Feuillet-Palma C, Todorov Y, Vasanelli A, Sirtori C - Sci Rep (2013)

Bottom Line: In the microwave domain, for many years this task has been successfully performed by antennas, built from metals that can be considered almost perfect at these frequencies.In this work we experimentally study the light coupling properties of dense arrays of subwavelength THz antenna microcavities.This effect is quantitatively described by an analytical model that can be applied for the optimization of any nanoantenna array.

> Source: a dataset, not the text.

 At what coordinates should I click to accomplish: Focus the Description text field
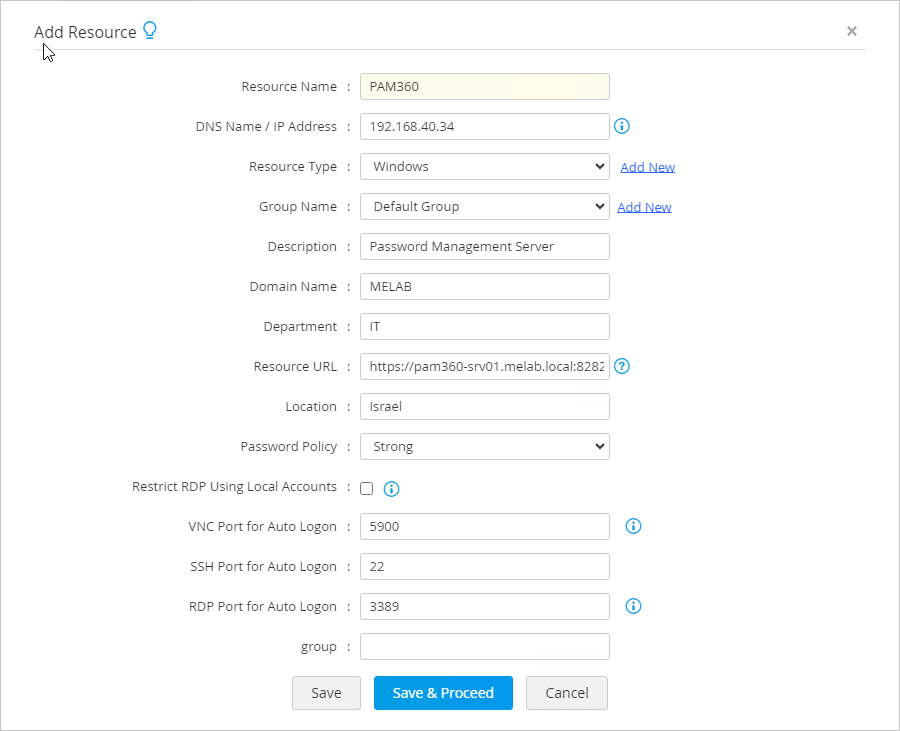[x=484, y=247]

View Article: PubMed Central - PubMed

Affiliation: Laboratoire "Matériaux et Phénomènes Quantiques", Sorbonne Paris Cité, Université Paris Diderot, CNRS-UMR 7162, FR-75013 Paris, France.

ABSTRACT
A key issue in modern photonics is the ability to concentrate light into very small volumes, thus enhancing its interaction with quantum objects of sizes much smaller than the wavelength. In the microwave domain, for many years this task has been successfully performed by antennas, built from metals that can be considered almost perfect at these frequencies. Antenna-like concepts have been recently extended into the THz and up to the visible, however metal losses increase and limit their performances. In this work we experimentally study the light coupling properties of dense arrays of subwavelength THz antenna microcavities. We demonstrate that the combination of array layout with subwavelength electromagnetic confinement allows for 10(4)-fold enhancement of the electromagnetic energy density inside the cavities, despite the low quality factor of a single element. This effect is quantitatively described by an analytical model that can be applied for the optimization of any nanoantenna array.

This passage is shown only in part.